◆ To do:
Tell how many lines of the material below hold "computer". The reply is that number alone.
Supplied entries Start Marker
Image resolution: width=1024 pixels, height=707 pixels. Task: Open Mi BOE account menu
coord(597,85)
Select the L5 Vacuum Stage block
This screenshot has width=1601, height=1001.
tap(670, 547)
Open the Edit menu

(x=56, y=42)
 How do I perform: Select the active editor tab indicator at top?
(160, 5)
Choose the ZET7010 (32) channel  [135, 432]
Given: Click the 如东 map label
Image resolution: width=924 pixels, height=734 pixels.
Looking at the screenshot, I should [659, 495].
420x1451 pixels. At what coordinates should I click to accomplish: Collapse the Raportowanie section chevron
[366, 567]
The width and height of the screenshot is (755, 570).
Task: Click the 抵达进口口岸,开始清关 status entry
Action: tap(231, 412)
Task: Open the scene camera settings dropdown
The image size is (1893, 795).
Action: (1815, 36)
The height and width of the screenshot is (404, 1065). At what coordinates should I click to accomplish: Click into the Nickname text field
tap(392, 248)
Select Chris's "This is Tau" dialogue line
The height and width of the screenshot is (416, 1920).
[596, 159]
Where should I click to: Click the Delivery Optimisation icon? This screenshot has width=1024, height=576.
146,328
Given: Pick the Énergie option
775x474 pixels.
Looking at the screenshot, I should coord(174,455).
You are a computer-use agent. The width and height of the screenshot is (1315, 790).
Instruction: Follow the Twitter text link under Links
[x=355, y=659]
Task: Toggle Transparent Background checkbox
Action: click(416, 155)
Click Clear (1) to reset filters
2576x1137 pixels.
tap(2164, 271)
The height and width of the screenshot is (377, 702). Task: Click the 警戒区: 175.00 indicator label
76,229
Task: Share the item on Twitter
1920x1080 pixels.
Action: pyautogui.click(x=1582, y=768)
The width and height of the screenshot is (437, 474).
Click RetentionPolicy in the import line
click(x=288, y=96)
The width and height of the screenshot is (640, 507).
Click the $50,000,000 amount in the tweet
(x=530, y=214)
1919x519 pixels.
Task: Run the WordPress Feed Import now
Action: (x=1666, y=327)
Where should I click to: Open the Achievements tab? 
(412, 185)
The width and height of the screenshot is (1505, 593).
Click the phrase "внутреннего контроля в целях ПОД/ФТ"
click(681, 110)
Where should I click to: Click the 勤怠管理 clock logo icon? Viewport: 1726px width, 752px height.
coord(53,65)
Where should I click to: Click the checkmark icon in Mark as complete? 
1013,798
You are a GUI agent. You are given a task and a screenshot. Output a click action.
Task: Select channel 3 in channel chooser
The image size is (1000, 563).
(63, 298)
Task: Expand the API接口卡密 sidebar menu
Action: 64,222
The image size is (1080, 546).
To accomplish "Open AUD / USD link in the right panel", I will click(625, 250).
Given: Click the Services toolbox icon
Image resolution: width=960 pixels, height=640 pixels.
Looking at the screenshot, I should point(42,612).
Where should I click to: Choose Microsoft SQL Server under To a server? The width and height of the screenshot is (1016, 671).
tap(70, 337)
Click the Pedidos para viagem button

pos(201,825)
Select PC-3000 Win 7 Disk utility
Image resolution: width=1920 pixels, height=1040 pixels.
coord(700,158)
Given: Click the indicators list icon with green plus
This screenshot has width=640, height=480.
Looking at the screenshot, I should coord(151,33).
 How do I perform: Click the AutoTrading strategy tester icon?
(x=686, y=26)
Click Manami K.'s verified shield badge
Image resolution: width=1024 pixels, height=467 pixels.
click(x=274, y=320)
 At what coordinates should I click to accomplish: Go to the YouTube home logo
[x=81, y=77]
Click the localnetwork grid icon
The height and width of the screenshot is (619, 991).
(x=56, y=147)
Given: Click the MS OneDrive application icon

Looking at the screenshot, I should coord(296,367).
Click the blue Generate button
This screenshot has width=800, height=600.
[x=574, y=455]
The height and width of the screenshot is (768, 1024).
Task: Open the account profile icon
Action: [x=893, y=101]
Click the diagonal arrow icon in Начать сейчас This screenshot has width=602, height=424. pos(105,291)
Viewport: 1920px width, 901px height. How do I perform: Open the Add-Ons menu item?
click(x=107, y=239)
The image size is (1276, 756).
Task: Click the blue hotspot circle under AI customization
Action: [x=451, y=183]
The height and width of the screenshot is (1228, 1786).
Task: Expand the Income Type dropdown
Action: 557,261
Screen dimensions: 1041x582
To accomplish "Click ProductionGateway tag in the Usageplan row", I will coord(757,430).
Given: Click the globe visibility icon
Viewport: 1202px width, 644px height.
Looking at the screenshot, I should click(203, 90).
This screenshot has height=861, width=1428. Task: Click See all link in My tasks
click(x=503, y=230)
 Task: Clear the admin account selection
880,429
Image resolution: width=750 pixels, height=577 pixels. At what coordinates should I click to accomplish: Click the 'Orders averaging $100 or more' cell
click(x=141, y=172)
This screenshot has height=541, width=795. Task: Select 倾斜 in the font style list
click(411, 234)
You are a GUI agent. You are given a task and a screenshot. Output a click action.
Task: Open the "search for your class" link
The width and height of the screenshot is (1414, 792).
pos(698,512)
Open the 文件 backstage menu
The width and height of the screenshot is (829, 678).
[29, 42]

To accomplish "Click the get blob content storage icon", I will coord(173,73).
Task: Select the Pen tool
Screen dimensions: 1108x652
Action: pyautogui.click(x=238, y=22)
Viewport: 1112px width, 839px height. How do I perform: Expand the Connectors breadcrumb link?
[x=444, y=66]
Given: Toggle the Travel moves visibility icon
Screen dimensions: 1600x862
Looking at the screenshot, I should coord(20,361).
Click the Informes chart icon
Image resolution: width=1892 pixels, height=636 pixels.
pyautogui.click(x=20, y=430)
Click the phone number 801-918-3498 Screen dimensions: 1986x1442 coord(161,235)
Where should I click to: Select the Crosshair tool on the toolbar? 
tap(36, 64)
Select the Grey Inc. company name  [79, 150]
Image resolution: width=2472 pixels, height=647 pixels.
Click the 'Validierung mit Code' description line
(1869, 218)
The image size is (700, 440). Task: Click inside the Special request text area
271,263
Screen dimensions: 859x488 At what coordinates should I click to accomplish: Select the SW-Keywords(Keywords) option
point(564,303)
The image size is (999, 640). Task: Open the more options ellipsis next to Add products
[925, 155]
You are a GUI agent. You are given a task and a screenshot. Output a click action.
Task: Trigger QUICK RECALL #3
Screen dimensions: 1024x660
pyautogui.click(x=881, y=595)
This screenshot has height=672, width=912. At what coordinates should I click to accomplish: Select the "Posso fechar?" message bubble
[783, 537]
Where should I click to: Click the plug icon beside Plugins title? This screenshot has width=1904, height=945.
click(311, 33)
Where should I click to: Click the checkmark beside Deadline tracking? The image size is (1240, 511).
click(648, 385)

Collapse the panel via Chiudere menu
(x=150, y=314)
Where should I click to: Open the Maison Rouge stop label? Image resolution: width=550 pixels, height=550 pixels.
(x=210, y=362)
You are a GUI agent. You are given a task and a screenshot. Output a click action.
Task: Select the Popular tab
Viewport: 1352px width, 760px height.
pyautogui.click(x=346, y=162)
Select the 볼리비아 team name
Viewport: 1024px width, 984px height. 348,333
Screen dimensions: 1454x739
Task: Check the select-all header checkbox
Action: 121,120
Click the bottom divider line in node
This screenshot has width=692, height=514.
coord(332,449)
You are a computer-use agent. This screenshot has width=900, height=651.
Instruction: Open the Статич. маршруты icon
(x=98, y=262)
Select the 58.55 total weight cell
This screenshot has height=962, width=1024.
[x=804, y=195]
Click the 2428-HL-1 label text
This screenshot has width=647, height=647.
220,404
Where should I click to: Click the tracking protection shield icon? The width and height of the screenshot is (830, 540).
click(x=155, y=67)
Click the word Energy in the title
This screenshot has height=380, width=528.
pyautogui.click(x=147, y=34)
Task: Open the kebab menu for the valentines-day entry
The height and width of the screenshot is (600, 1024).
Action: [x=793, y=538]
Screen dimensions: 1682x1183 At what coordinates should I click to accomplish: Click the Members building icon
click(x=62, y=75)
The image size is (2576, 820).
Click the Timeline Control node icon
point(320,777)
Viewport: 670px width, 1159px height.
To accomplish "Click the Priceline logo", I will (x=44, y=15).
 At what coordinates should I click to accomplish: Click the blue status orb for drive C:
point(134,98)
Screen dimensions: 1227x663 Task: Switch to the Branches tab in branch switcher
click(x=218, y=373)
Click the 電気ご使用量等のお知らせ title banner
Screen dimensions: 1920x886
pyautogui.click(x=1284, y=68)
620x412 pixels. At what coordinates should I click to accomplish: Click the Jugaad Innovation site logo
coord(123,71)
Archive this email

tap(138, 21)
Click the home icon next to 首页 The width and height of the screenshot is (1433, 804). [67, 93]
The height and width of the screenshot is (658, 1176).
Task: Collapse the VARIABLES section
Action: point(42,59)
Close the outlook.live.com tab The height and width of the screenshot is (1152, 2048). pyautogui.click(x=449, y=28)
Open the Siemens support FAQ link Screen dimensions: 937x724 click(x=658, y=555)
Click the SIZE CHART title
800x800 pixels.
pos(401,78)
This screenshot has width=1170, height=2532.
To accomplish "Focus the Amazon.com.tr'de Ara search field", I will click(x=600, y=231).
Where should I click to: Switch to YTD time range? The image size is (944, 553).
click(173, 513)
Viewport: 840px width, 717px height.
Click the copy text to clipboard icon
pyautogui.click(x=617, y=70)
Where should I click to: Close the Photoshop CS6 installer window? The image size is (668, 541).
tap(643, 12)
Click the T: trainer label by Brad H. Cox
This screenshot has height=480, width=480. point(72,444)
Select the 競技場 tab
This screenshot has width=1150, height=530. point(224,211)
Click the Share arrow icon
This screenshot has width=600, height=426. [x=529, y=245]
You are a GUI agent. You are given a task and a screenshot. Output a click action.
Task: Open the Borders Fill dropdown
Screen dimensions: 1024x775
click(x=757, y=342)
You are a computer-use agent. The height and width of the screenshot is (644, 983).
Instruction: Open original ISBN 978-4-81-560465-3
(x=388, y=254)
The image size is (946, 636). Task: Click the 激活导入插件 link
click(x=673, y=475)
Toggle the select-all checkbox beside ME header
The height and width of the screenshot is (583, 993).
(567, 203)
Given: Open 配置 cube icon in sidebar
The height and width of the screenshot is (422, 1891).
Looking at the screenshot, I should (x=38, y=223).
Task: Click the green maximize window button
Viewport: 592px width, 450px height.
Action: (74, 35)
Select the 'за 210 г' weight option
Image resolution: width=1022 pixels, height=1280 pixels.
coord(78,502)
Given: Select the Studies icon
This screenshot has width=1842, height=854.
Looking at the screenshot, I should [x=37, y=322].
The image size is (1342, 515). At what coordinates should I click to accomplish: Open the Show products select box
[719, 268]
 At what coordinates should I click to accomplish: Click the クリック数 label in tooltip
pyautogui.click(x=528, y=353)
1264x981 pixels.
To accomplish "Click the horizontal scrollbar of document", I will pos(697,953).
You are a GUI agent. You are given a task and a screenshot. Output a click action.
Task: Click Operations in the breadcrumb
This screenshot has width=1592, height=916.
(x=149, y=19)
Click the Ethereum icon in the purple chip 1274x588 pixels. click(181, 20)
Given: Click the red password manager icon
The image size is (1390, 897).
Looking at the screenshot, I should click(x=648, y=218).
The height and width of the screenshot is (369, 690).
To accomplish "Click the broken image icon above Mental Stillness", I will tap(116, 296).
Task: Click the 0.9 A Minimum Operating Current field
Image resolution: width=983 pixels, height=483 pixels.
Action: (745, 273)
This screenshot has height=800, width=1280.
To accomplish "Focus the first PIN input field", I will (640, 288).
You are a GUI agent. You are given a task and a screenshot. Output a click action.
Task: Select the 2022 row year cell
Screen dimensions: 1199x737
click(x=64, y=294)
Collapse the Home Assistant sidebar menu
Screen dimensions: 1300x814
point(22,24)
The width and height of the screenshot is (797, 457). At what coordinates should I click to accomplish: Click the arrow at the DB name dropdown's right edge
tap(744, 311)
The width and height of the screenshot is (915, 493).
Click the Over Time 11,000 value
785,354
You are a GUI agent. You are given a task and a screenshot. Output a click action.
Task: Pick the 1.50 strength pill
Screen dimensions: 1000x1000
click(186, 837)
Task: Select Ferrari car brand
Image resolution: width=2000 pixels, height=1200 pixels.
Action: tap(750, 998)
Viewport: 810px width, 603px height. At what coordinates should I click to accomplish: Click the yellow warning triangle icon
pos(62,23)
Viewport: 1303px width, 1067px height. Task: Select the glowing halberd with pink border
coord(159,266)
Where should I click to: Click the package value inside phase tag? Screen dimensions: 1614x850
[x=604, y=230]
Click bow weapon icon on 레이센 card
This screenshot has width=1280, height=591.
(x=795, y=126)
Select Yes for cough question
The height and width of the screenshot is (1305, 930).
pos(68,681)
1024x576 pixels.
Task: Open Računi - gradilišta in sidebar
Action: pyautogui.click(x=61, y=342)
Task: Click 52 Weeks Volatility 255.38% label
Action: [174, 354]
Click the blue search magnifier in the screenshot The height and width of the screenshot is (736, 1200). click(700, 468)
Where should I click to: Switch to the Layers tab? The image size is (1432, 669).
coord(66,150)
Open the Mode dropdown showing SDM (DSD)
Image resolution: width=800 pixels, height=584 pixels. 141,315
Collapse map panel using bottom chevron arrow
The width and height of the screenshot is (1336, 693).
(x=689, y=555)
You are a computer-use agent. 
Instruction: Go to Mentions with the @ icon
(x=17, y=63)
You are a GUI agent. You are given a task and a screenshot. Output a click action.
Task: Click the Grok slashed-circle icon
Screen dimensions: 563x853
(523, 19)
Supplied entries End Marker
◆ Answer to the exercise:
4